Primary syphilitic chancre in the rectum

Israel Grilo Bensusan
Digestive Diseases Department, Hospital de Alta Resolución de Écija, Sevilla, Spain
,
Leonor Gómez-Regife
Digestive Diseases Department, Hospital de Alta Resolución de Écija, Sevilla, Spain
› Author Affiliations
Further Information

Publication History

Publication Date:
19 November 2014 (online)

A 50-year-old homosexual man was referred for rectal bleeding with the passage of red blood, increased bowel habit, and rectal discomfort for 15 days, without constitutional or febrile symptoms. A colonoscopy performed 6 years previously had been normal. Examination revealed a soft nipple-shaped papillary lesion with traces of blood on rectal palpation.
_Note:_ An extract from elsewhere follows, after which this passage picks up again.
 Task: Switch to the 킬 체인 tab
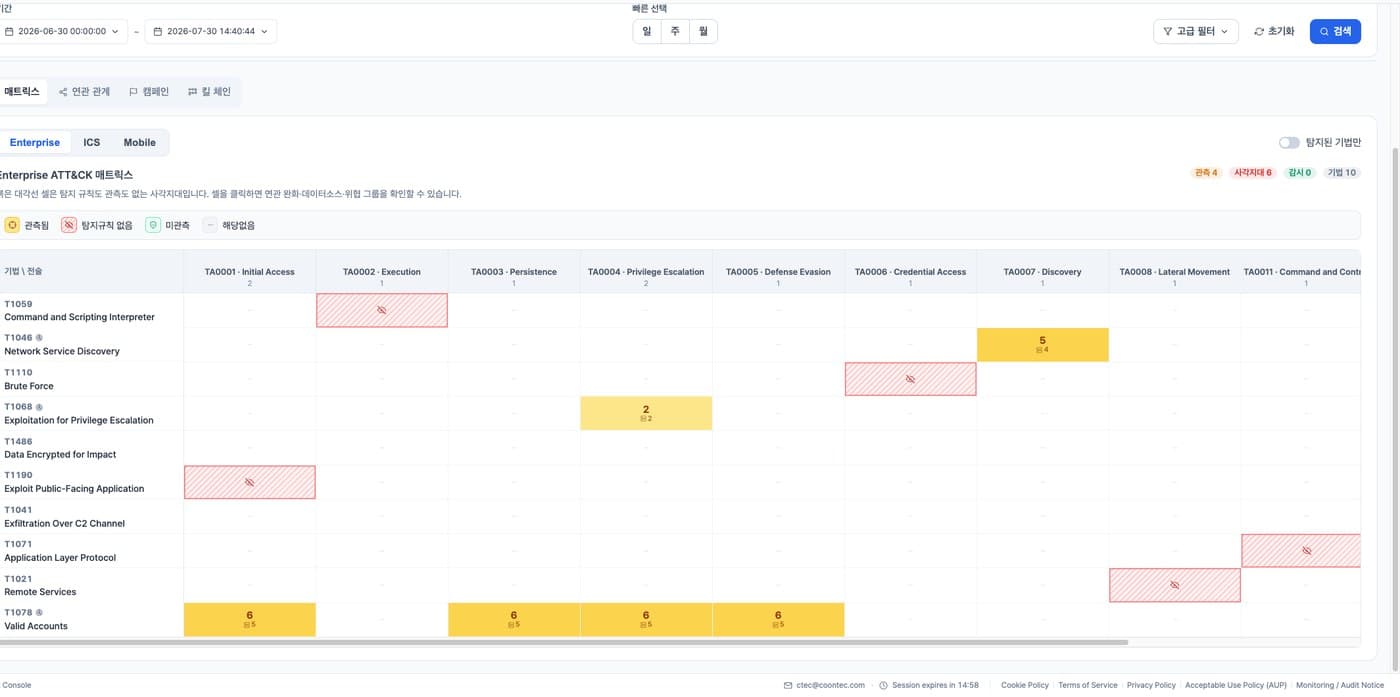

The results of his blood count and tests for liver and renal function, ferritin, human immunodeficiency virus (HIV), and carcinoembryonic antigen (CEA) were all normal, but he had an elevated C-reactive protein (CRP) and erythrocyte sedimentation rate (ESR). A thoracoabdominal computed tomography (CT) scan showed a reduction in the caliber of the rectum, with locoregional, abdominal, and inguinal lymphadenopathy ([Fig. 1]).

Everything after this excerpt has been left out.